- [BRIEF]:
Each line in the entries below that holds the string "button" is to be listed.

Segment Open

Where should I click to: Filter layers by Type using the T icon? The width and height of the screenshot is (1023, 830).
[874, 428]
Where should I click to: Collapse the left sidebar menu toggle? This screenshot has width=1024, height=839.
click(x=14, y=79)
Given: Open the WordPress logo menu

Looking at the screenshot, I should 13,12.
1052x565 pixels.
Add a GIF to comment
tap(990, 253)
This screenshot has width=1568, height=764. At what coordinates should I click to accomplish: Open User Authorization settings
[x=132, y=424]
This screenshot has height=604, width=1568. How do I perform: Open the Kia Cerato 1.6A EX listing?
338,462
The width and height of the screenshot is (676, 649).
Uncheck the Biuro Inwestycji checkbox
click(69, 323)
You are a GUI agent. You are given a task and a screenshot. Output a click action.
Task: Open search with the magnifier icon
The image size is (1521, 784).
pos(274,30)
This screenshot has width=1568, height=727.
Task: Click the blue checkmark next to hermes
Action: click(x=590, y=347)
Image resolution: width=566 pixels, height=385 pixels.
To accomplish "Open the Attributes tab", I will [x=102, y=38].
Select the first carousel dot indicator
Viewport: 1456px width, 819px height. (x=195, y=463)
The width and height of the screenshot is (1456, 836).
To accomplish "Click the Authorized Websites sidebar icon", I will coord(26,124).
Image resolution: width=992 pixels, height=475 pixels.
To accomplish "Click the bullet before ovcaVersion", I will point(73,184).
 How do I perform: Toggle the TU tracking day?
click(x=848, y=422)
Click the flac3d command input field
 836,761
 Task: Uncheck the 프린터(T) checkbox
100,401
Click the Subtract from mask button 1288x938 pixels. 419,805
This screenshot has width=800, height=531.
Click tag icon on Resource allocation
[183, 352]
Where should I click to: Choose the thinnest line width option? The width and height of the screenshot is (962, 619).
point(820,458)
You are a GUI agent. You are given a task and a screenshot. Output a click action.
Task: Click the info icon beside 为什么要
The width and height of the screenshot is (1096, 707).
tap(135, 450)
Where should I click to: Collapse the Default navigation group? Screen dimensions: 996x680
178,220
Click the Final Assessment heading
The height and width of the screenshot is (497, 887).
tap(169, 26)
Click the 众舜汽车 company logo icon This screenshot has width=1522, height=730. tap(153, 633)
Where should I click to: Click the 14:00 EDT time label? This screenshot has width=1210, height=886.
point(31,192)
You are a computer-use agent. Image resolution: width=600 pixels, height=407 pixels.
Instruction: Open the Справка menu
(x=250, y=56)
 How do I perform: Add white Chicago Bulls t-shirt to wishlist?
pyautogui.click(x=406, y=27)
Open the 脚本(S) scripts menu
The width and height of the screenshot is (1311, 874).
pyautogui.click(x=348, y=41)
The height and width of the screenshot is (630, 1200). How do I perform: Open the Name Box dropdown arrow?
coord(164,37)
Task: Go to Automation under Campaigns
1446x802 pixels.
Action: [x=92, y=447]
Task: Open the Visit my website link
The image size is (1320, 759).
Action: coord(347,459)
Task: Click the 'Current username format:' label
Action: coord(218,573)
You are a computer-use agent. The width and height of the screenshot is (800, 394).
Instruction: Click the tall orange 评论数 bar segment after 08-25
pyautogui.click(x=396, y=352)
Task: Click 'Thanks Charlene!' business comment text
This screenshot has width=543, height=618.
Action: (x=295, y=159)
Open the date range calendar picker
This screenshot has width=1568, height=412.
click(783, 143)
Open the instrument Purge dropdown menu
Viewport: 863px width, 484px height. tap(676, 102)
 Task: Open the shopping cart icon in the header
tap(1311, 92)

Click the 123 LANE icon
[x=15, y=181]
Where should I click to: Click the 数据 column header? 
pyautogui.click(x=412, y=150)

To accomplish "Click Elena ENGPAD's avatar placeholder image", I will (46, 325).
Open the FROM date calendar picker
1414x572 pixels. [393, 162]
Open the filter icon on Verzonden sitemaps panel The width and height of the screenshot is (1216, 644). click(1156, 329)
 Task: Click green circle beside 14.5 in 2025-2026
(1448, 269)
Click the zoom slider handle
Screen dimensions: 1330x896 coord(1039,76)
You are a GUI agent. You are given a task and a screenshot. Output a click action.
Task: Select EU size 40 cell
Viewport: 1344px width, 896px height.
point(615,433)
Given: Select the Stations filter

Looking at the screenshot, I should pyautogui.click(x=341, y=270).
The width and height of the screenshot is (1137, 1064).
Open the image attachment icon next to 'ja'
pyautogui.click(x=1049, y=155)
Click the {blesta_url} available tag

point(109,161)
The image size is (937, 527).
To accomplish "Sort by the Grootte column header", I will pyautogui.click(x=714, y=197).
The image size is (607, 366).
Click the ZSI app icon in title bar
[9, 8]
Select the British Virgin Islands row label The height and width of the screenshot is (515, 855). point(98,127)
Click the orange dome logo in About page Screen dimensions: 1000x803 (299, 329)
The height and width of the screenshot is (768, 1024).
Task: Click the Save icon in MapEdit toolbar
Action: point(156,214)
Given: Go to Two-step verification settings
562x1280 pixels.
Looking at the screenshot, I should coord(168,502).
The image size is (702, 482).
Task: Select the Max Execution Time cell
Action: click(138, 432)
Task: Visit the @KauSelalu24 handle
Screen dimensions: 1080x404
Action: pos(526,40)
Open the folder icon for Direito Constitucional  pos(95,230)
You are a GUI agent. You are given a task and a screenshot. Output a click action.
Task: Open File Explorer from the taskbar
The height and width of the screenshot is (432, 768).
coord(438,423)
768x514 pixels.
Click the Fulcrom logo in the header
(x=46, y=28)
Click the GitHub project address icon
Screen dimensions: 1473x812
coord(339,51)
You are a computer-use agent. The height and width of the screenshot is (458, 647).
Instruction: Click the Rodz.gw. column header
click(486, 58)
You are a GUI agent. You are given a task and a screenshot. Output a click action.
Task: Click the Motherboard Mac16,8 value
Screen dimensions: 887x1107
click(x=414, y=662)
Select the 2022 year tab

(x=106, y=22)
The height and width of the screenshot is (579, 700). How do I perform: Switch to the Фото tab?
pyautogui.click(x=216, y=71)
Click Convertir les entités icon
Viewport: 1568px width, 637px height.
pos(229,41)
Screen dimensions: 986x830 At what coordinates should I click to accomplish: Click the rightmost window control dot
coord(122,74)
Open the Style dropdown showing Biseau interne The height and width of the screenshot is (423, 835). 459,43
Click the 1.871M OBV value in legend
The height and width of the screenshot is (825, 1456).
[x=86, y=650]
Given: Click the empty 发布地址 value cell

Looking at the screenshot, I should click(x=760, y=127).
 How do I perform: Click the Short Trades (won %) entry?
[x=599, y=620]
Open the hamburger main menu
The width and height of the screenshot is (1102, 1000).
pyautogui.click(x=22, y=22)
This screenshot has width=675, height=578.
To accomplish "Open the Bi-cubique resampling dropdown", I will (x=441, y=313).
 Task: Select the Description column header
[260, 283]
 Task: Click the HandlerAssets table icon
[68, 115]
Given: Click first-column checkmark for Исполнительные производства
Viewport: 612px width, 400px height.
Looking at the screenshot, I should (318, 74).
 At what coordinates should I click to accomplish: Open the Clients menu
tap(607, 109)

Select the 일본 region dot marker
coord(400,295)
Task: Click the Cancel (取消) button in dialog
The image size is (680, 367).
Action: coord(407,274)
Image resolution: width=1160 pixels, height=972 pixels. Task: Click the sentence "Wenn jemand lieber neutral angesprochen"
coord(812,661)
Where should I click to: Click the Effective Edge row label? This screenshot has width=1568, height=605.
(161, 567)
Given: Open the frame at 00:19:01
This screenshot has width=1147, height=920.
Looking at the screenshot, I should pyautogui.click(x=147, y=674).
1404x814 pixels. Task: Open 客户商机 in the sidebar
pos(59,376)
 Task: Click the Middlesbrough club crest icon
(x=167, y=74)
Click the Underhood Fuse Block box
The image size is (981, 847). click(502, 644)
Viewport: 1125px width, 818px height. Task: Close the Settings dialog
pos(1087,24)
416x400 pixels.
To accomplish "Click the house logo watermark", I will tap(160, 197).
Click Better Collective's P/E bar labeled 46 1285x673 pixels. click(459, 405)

Segment Closed

- [ANSWER SPACE]:
Click the Subtract from mask button 1288x938 pixels. 419,805
Task: Click the Cancel (取消) button in dialog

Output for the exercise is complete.